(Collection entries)
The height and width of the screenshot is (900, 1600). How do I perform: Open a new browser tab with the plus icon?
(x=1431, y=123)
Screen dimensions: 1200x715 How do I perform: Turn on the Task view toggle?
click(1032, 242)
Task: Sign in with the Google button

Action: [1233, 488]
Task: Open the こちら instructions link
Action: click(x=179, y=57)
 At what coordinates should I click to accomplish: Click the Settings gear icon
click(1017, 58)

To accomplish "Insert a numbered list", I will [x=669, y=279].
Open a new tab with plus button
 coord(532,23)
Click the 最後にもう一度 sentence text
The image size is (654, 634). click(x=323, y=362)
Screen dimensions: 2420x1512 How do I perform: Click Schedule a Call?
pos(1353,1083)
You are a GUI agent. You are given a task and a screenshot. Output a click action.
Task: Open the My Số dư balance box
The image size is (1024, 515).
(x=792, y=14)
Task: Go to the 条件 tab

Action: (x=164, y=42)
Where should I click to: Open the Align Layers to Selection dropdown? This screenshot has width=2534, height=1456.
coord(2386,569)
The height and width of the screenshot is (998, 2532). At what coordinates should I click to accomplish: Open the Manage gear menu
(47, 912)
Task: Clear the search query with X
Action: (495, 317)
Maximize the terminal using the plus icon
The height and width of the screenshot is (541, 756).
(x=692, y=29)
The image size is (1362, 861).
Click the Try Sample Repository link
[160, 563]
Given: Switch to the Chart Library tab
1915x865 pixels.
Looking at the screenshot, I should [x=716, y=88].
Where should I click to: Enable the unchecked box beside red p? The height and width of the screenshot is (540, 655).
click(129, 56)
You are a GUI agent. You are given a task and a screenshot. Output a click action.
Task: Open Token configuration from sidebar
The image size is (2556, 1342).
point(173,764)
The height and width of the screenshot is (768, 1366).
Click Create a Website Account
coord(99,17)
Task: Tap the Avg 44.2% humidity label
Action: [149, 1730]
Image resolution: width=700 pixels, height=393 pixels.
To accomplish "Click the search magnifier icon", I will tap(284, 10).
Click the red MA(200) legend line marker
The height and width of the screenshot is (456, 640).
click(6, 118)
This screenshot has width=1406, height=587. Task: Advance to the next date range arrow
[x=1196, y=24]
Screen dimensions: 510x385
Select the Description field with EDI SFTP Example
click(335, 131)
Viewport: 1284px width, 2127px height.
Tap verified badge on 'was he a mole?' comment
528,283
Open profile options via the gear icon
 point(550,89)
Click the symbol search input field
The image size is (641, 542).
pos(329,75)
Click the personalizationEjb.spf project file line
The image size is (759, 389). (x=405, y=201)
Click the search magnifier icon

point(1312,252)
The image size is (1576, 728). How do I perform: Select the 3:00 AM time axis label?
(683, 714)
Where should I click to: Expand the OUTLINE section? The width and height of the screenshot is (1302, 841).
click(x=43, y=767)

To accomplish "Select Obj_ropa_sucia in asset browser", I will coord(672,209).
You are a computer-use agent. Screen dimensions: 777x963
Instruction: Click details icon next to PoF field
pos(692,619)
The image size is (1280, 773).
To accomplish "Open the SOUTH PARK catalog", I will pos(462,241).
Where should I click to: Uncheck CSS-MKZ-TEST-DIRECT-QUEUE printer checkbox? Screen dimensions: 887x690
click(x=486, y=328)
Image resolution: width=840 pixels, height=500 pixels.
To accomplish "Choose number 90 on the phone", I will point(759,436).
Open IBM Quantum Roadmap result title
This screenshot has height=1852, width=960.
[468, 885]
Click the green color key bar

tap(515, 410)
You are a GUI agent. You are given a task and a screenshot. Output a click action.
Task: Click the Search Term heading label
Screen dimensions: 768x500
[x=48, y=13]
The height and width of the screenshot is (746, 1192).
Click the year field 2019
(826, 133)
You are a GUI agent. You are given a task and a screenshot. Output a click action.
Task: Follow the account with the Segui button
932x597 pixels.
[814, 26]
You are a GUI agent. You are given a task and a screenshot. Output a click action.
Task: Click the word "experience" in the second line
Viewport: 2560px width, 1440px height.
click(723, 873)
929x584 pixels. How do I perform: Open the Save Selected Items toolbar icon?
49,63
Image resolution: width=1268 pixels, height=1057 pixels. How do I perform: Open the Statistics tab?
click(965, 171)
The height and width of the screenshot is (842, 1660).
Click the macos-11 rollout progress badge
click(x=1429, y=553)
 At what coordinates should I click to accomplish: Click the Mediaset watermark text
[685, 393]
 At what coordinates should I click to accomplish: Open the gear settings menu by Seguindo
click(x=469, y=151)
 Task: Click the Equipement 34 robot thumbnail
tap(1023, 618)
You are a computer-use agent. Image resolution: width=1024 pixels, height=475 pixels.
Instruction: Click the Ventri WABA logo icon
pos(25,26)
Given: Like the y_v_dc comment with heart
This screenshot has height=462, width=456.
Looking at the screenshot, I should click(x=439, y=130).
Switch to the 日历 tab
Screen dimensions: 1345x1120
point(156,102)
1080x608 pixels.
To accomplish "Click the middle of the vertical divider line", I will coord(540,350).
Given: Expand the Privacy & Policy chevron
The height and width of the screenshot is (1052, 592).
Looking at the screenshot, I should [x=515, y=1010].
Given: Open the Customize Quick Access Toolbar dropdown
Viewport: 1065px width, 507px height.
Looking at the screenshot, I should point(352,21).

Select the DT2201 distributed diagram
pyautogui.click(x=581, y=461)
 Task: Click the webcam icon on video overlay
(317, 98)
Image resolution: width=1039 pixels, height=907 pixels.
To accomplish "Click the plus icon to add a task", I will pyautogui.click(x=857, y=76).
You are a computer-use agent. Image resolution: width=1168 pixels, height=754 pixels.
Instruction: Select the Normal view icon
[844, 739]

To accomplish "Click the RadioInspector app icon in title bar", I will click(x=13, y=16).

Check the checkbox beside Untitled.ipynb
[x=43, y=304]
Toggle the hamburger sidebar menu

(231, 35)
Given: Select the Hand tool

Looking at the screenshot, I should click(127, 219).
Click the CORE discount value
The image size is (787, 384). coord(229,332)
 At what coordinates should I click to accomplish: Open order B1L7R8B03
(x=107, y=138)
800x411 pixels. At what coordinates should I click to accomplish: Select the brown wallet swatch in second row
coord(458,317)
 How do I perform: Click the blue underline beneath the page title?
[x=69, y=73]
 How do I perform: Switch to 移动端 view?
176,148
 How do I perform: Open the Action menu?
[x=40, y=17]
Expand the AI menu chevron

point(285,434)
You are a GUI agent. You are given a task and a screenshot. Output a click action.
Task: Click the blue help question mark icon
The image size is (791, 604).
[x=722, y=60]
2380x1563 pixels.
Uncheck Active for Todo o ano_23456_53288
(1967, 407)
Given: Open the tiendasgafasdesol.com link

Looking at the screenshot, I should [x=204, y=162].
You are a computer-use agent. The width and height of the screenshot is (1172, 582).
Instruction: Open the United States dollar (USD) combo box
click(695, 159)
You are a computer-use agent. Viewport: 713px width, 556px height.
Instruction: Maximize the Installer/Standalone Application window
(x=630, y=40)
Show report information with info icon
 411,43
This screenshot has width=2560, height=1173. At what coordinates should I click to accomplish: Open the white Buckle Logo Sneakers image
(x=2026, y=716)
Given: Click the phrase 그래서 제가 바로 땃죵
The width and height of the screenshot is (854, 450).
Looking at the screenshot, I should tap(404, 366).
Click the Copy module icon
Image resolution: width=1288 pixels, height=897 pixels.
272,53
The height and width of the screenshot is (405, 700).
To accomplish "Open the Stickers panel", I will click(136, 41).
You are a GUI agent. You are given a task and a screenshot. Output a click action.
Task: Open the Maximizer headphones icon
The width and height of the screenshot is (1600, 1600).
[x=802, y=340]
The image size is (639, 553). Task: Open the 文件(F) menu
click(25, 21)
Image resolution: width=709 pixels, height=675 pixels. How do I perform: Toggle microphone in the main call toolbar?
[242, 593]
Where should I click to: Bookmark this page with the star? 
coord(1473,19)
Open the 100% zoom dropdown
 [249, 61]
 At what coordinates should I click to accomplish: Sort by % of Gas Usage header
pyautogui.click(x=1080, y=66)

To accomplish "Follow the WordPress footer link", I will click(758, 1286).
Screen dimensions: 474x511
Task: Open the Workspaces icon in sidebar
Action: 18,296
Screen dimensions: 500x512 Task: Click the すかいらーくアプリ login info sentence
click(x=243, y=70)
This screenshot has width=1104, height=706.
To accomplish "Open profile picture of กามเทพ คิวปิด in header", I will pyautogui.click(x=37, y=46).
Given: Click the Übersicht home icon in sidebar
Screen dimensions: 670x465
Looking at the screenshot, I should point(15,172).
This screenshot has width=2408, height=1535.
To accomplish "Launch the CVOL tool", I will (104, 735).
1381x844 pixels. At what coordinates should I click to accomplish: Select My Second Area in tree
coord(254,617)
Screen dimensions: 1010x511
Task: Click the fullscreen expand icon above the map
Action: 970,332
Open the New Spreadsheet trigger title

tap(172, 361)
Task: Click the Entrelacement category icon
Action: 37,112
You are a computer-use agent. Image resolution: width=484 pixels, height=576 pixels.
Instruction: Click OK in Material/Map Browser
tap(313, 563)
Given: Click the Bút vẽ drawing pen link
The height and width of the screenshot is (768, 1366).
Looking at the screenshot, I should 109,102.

**Aim of the task:** Find each line in the rows above that contains the string "menu", treating uppercase and lowercase as different, and copy those lines out.

**Final result:**
The height and width of the screenshot is (998, 2532). At what coordinates should I click to accomplish: Open the Manage gear menu
 At what coordinates should I click to accomplish: Open the gear settings menu by Seguindo
Toggle the hamburger sidebar menu
 How do I perform: Open the Action menu?
Expand the AI menu chevron
The image size is (639, 553). Task: Open the 文件(F) menu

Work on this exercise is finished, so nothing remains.